PrintAssembly shows that the JIT is smart enough to compile it into a

bsr instruction, so it's probably the fastest implementation.

...actually, if I'm reading it correctly, the JIT compiles it to (pseudocode)

31 - (31 - bsr(n)). I'm not sure how it manages to miss the obvious optimization opportunity there.

### Re: Stupid Question

Posted: **Wed Jul 25, 2012 4:12 pm UTC**

by **Jplus**

Code: Select all

`int _log2_floor (int32_t x) {`

int log = 0;

if (x & 0xffff0000) { x &= 0xffff0000; log += 16; }

if (x & 0xff00ff00) { x &= 0xff00ff00; log += 8; }

if (x & 0xf0f0f0f0) { x &= 0xf0f0f0f0; log += 4; }

if (x & 0xcccccccc) { x &= 0xcccccccc; log += 2; }

if (x & 0xaaaaaaaa) { x &= 0xaaaaaaaa; log += 1; }

return log;

}

### Re: Stupid Question

Posted: **Wed Jul 25, 2012 4:58 pm UTC**

by **Sizik**

Code: Select all

`int log2floor(int n) `

{

if(n == 1)

return 0;

else

return 1 + log2floor(n/2);

// Alternatively:

// return n == 1 ? 0 : 1 + log2floor(n/2);

}

Doesn't loop.

### Re: Stupid Question

Posted: **Wed Jul 25, 2012 5:07 pm UTC**

by **Jplus**

But it does recurse on the stack.

EDIT: Oh, and consider what happens when n is zero (which always happens after enough recursions).

### Re: Stupid Question

Posted: **Wed Jul 25, 2012 5:22 pm UTC**

by **Sizik**

Jplus wrote:EDIT: Oh, and consider what happens when n is zero (which always happens after enough recursions).
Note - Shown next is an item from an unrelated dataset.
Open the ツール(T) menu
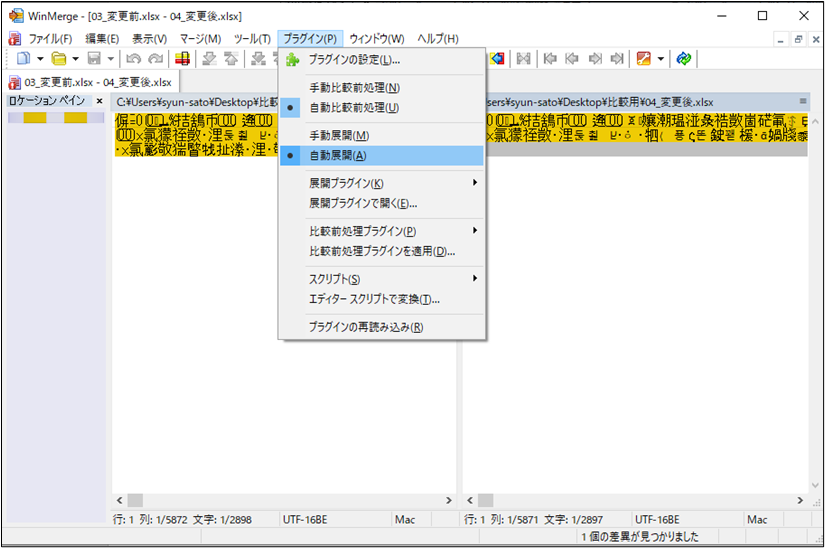 [252, 38]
Then it looks like I will get a sign error, as it would compute ∞ instead of −∞ (after infinite time of course).

Edit: that's assuming infinite-length integers, which ints are not.

I suppose you could insert

Code: Select all

`else if(n < 1)`

return java.lang.Integer.MIN_VALUE

to stand for negative infinity.

### Re: Stupid Question

Posted: **Wed Jul 25, 2012 6:09 pm UTC**

by **sourmìlk**

Sizik wrote:Edit: that's assuming infinite-length integers, which ints are not.
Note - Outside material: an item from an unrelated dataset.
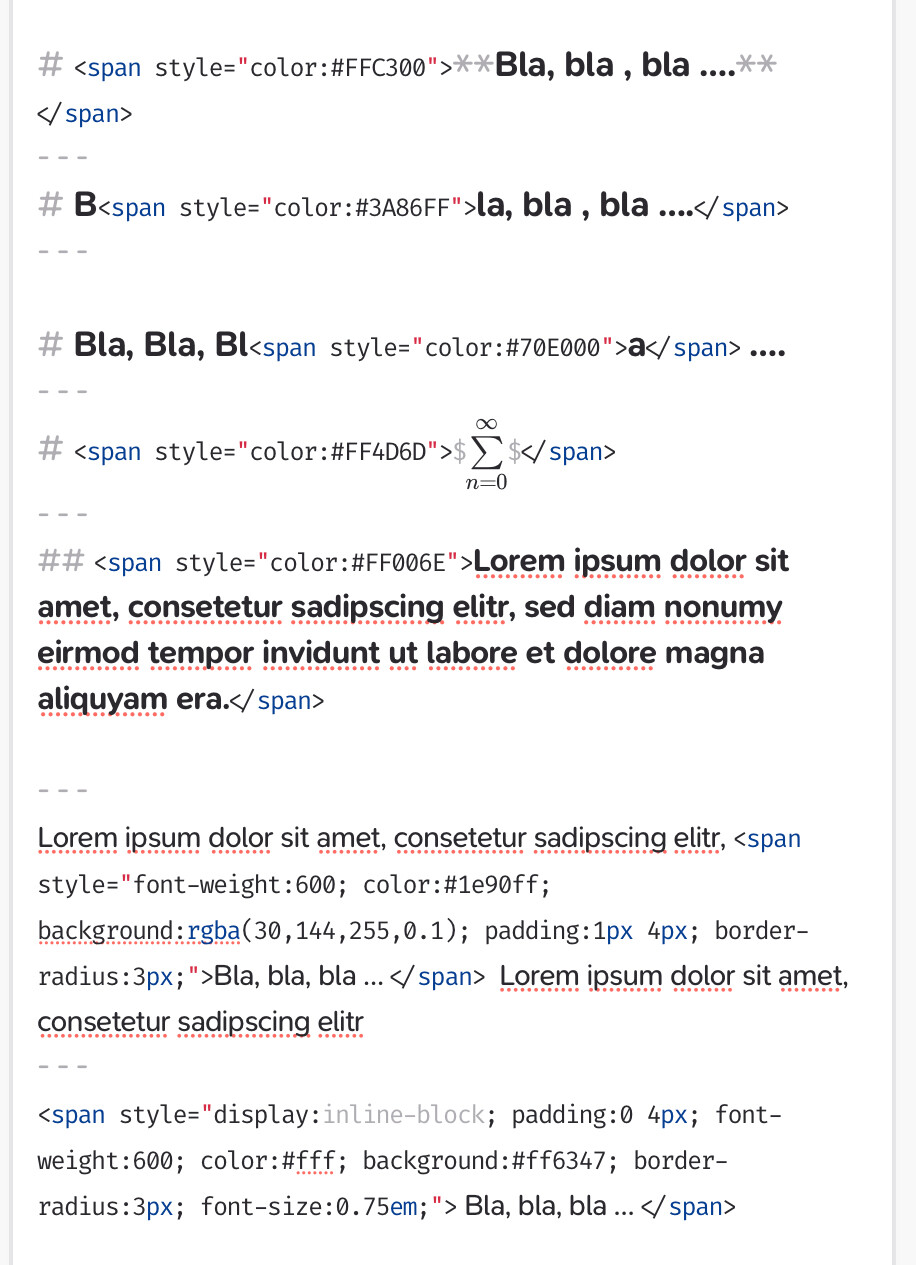The image size is (916, 1265).
Task: Click the closing span tag after "aliquyam era."
Action: [x=277, y=702]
I suppose you could insert

Code: Select all

`else if(n < 1)`

return java.lang.Integer.MIN_VALUE

to stand for negative infinity.

What's the binary for Integer.MIN_VALUE (I don't think you have to specify java.lang which is implicitly included, though it could be that my IDE always did an import java.lang that I never noticed).

### Re: Stupid Question

Posted: **Wed Jul 25, 2012 6:52 pm UTC**

by **Sizik**

Well, since Integer.MIN_VALUE = -2^{31}, it would be 1000 0000 0000 0000 0000 0000 0000 0000 in binary.

### Re: Stupid Question

Posted: **Wed Jul 25, 2012 7:01 pm UTC**

by **korona**

No, it is 0xFFFFFFFF i.e. 1111 1111 1111 1111 1111 1111 1111 1111.

EDIT: Yes, you're right, I don't know what I was thinking.

### Re: Stupid Question

Posted: **Wed Jul 25, 2012 7:09 pm UTC**

by **Sizik**

That's -1...

### Re: Stupid Question

Posted: **Wed Jul 25, 2012 10:03 pm UTC**

by **sourmìlk**

Sizik wrote:Well, since Integer.MIN_VALUE = -2^{31}, it would be 1000 0000 0000 0000 0000 0000 0000 0000 in binary.

Oh. I would have thought it would have been this, but you threw me off when you referred to it as negative infinity and not -1 * 2 ^ 31.

### Re: Stupid Question

Posted: **Thu Jul 26, 2012 1:58 pm UTC**

by **Sizik**

sourmìlk wrote:Sizik wrote:Well, since Integer.MIN_VALUE = -2^{31}, it would be 1000 0000 0000 0000 0000 0000 0000 0000 in binary.

Oh. I would have thought it would have been this, but you threw me off when you referred to it as negative infinity and not -1 * 2 ^ 31.

I said that it would stand for negative infinity (since it's the lowest negative number a 32-bit signed integer can hold), not that it IS negative infinity.

### Re: Stupid Question

Posted: **Mon Aug 27, 2012 9:40 pm UTC**

by **Quizatzhaderac**

Integer.numberOfTrailingZeros(int i) should be sufficient (if you're sure the number is a power of 2) and probably the quickest. If you're not sure what's coming in:

Code: Select all

`public byte binaryLog(long operand) {`

if (operand < 1) throw new IllegalArgumentException("operand is not a power of 2: "+operand);

byte result;

for(result =0;operand != 1;result++) {

operand = operand >> 1;

}

return result;

}

### Re: Stupid Question

Posted: **Mon Aug 27, 2012 10:59 pm UTC**

by **thoughtfully**

You can get the whole number part of the logarithm by just shifting off bits until zero. This is just counting binary digits, and you can count octal, hex, etc digits by shifting off the corresponding number of bits at each iteration.